8. As remarked above, we are only concerned in this case with the question of the prohibition such as it is in Calcutta, and we desire to guard ourselves from being understood to express any opinion whatsoever as to whether the carrying of a kirpan (more than nine inches long) outside Calcutta and in Bengal, is or is not an offence. There can be no doubt that, under Section 62A of the Calcutta Police Act, read with the notification issued on the 21st October 1922 the carrying of the sword which has been produced before us, is certainly prohibited. It follows, therefore, that no one, unless otherwise exempted, is allowed to carry a sword in Calcutta by calling it a kirpan if the weapon itself is more than nine inches long. In our opinion, therefore, the weapon which has been produced before us does come within the purview of the prohibition of weapons mentioned in the notification issued under the provisions of Section 62A of the Calcutta Police Act. We do not wish to follow the learned Counsel for the applicant into a minute discussion of the Indian Arms Act Rules, because in our opinion no useful purpose will be served thereby. The relevant section, in our opinion, is Section 62A of the Calcutta Police Act. We have in the present case nothing whatever to do with the larger and wider question of the legality or otherwise of carrying kirpans more than nine inches long outside the limits of the Presidency town of Calcutta.
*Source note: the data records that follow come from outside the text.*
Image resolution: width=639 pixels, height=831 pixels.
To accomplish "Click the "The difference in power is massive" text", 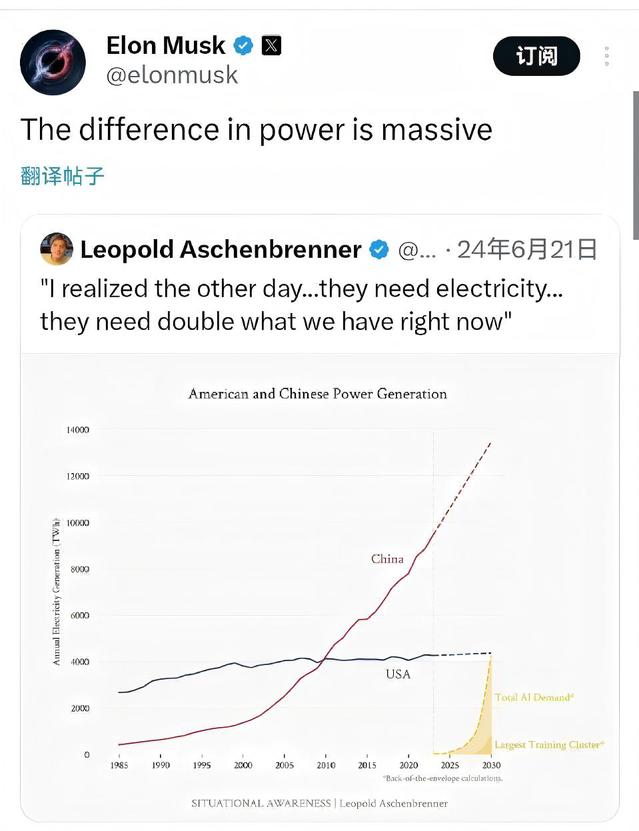I will pyautogui.click(x=257, y=130).
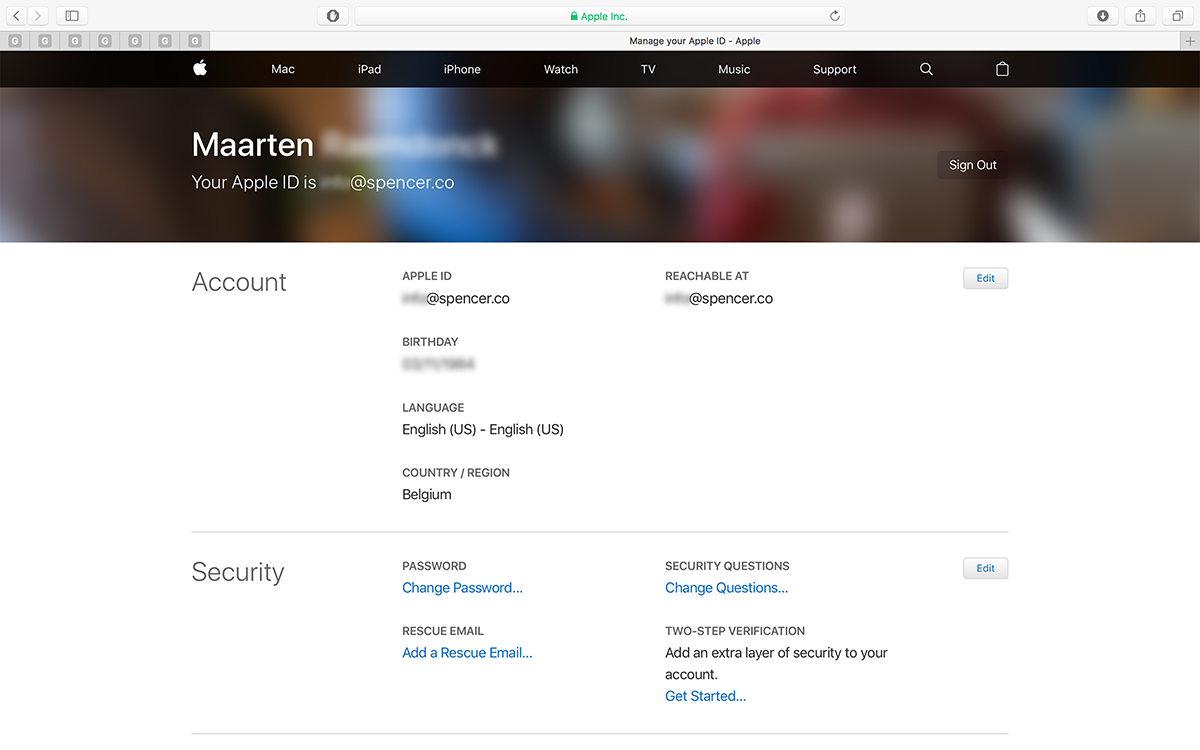Navigate forward using the forward arrow
Viewport: 1200px width, 750px height.
(39, 15)
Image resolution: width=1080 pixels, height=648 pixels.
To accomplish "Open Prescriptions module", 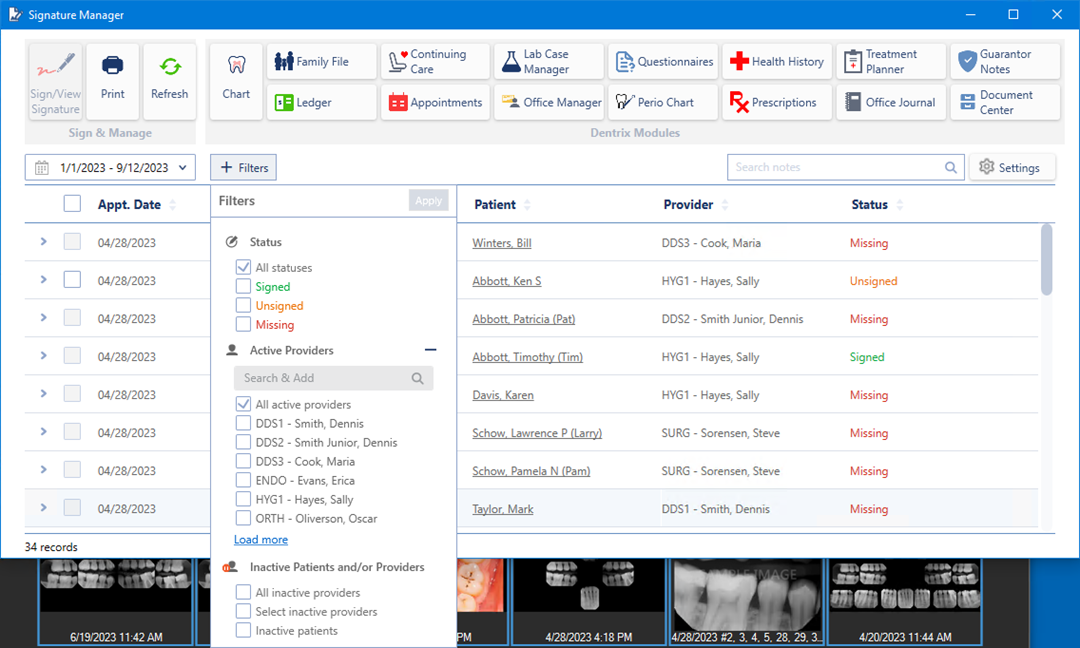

9. It is argued, however, by Mr. Chatterjee that inasmuch as the Government of Bengal had not notified to the members of the Sikh community that the use of kirpans, the blade of which is more than nine inches long, is prohibited, the appellant's conviction and sentence should be set aside. Now, to start with, it has not been shown to us that it is sufficient, in order to get round the provisions of the law in this behalf, by merely calling a sword, which is more than three feet long, a kirpan. Further, we think that the terms of the notification of the 21st October 1922, were given sufficient publicity in Calcutta, and that, therefore, there is no substance whatsoever in the last argument addressed on behalf of the applicant.

10. The result, therefore, is that in our opinion the order of the learned Magistrate is right, and that this application must be dismissed.